Use of antisubversive law facing uncertainty

The Public Security Commission will probably not outlaw Aum Shinrikyo under the Antisubversive Activities Law despite a request from the Justice Ministry’s Public Security Investigation Agency, sources close to the commission said Jan. 13. About half of the commission members reportedly oppose applying the 1952 law because they doubt Aum poses a future threat to society.On Jan. 13, the independent commission met and confirmed that it would proceed in its procedures and not take action against Aum, the sources said.

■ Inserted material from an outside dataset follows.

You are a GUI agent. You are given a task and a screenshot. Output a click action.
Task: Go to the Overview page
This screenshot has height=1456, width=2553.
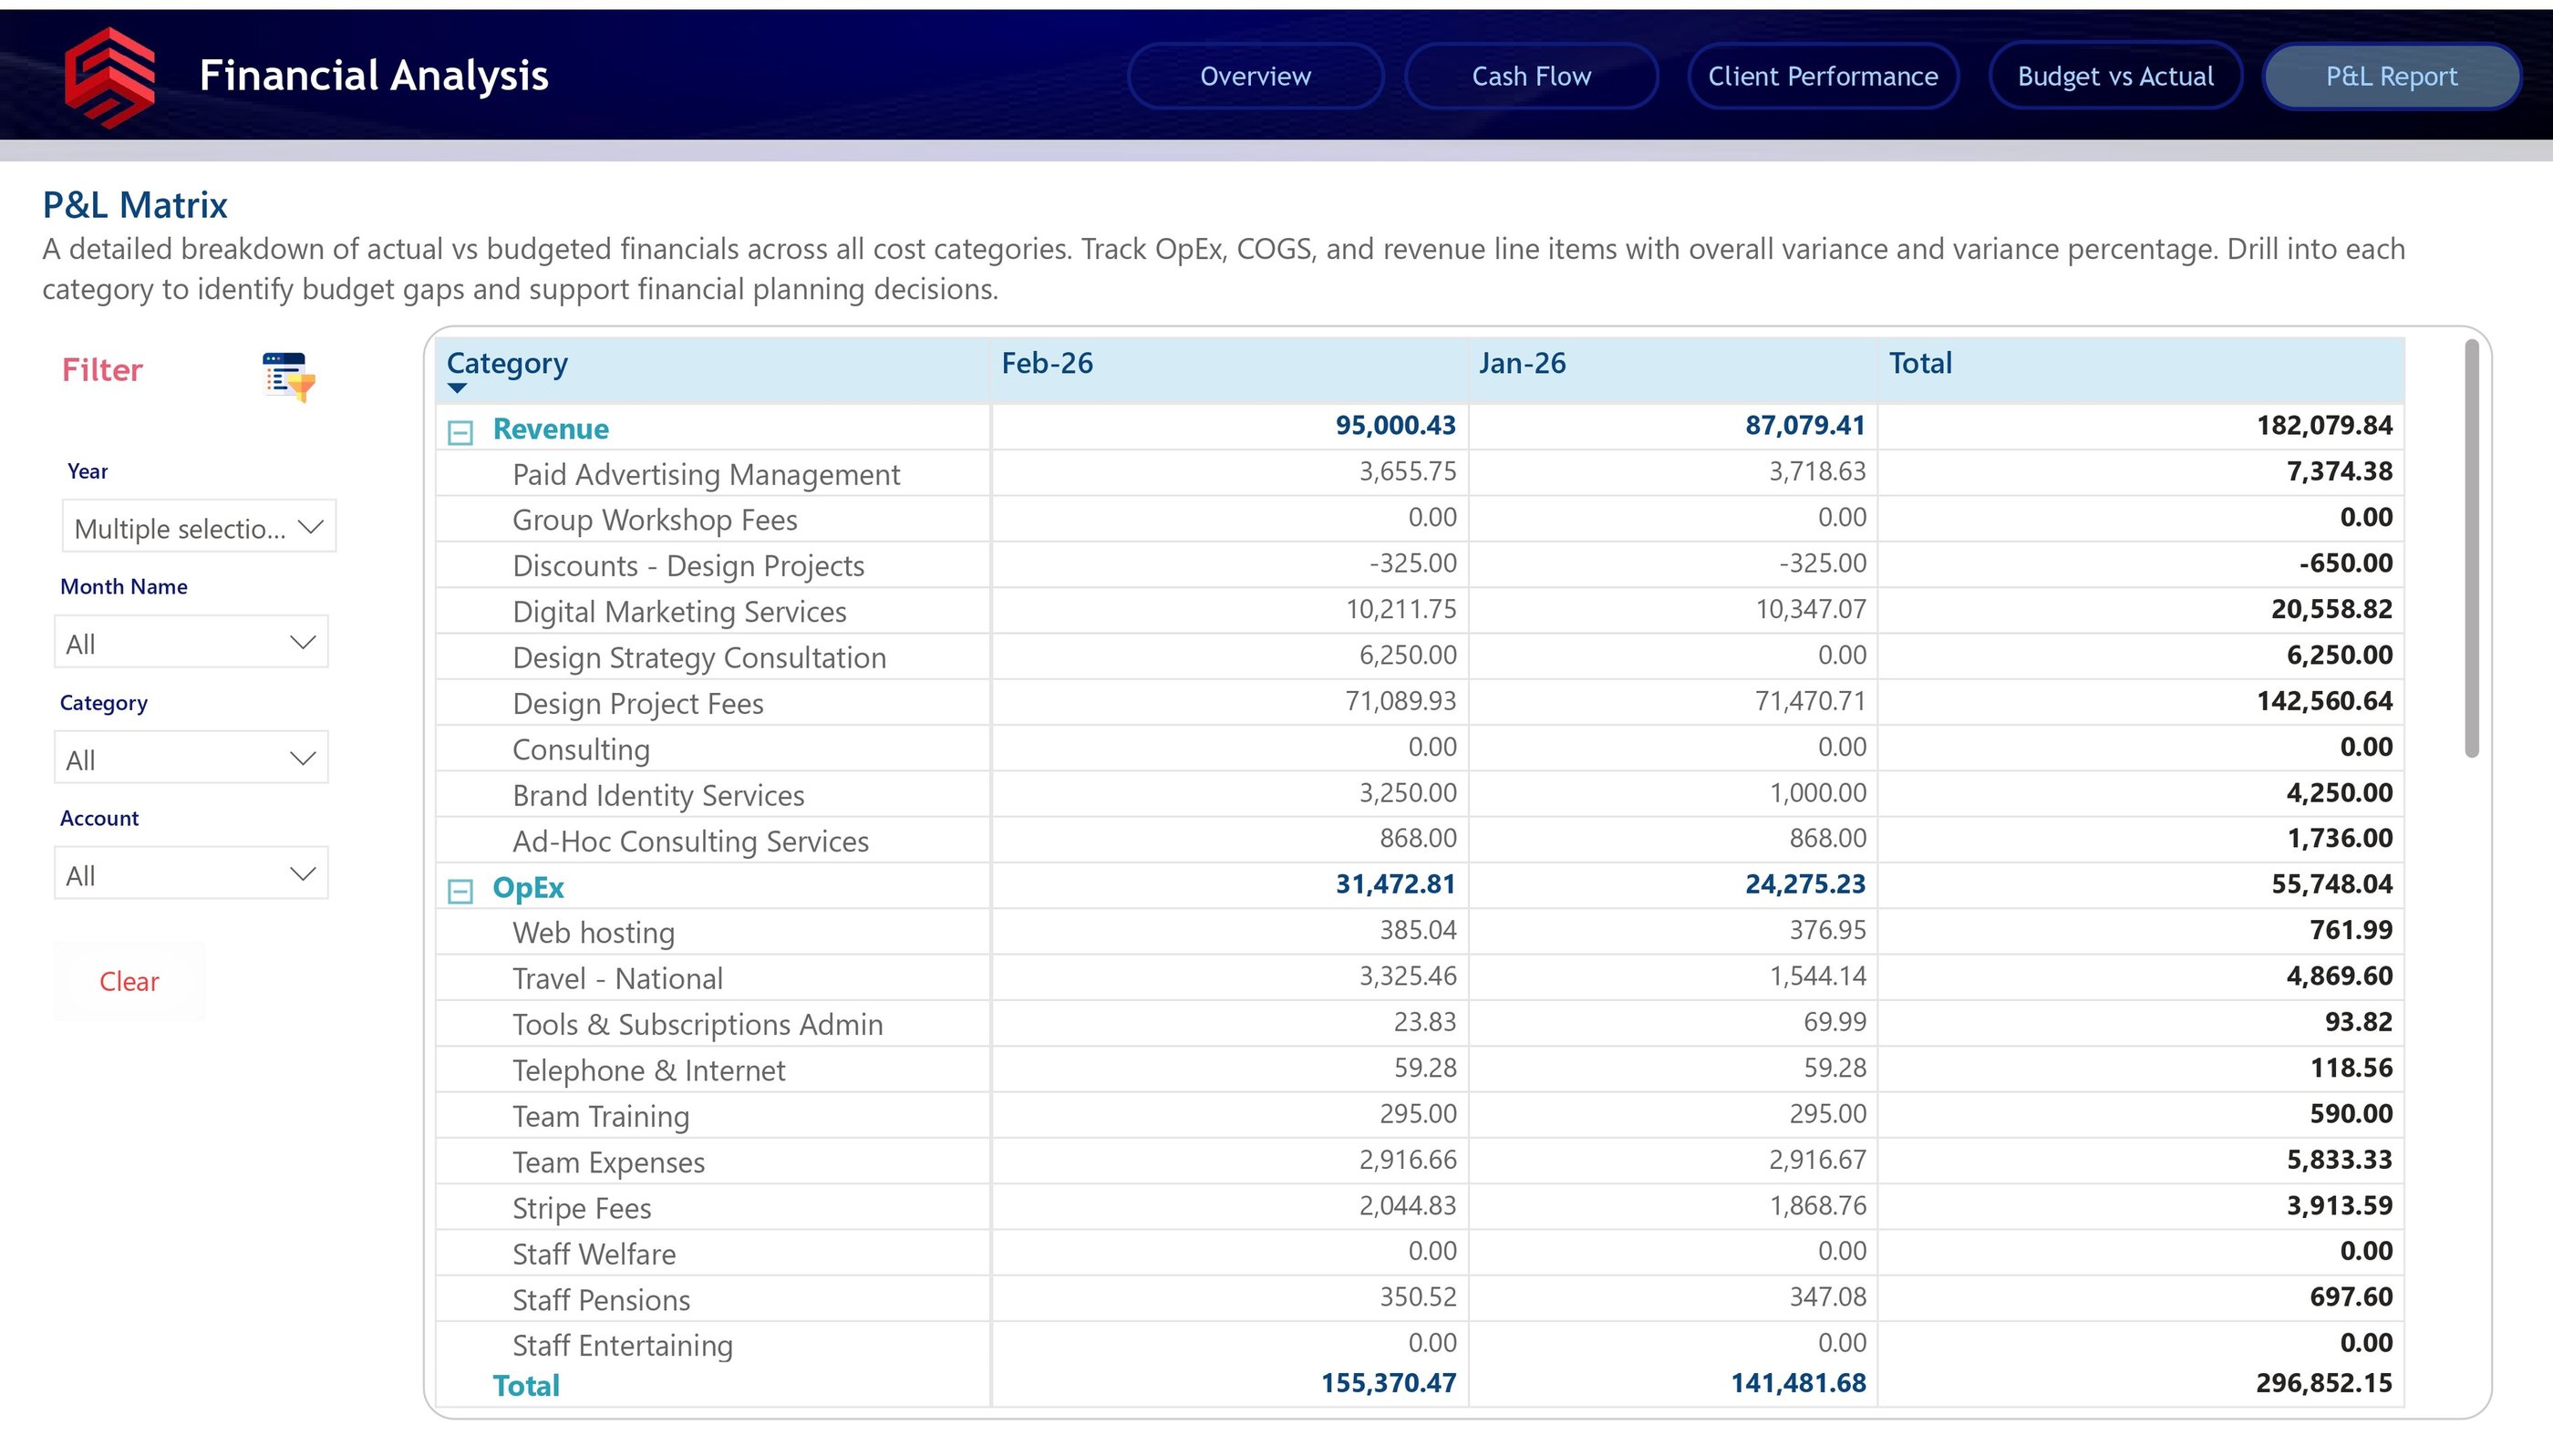coord(1255,76)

The commission hopes to make a final decision by the end of this month, the sources said.In the first attempt to apply the controversial law to an organization, the Public Security Investigation Agency held six hearings on the cult through June and in July submitted a request to the commission calling for the law to be applied. The agency said Aum wants to establish a “despotism” for its founder, Shoko Asahara, whose real name is Chizuo Matsumoto. If applied, the law would ban all activities by and for a group, and violators would face a penalty of up to three years in prison or a maximum fine of 50,000 yen.The agency has claimed that although Asahara is in custody and the cult’s top leaders are now standing trial in connection with a number of serious crimes, the cult remains dangerous. The agency claimed that despite Aum’s bankruptcy and despite an order to disband based on the Religious Corporation Law, the cult has begun new activities. The agency also argued that it would be impossible to restrict the cult’s activities without applying the law.Lawyers representing Aum, on the other hand, have argued there is not enough reason for the claim that Aum poses clear danger to society. They also claim the law itself is unconstitutional.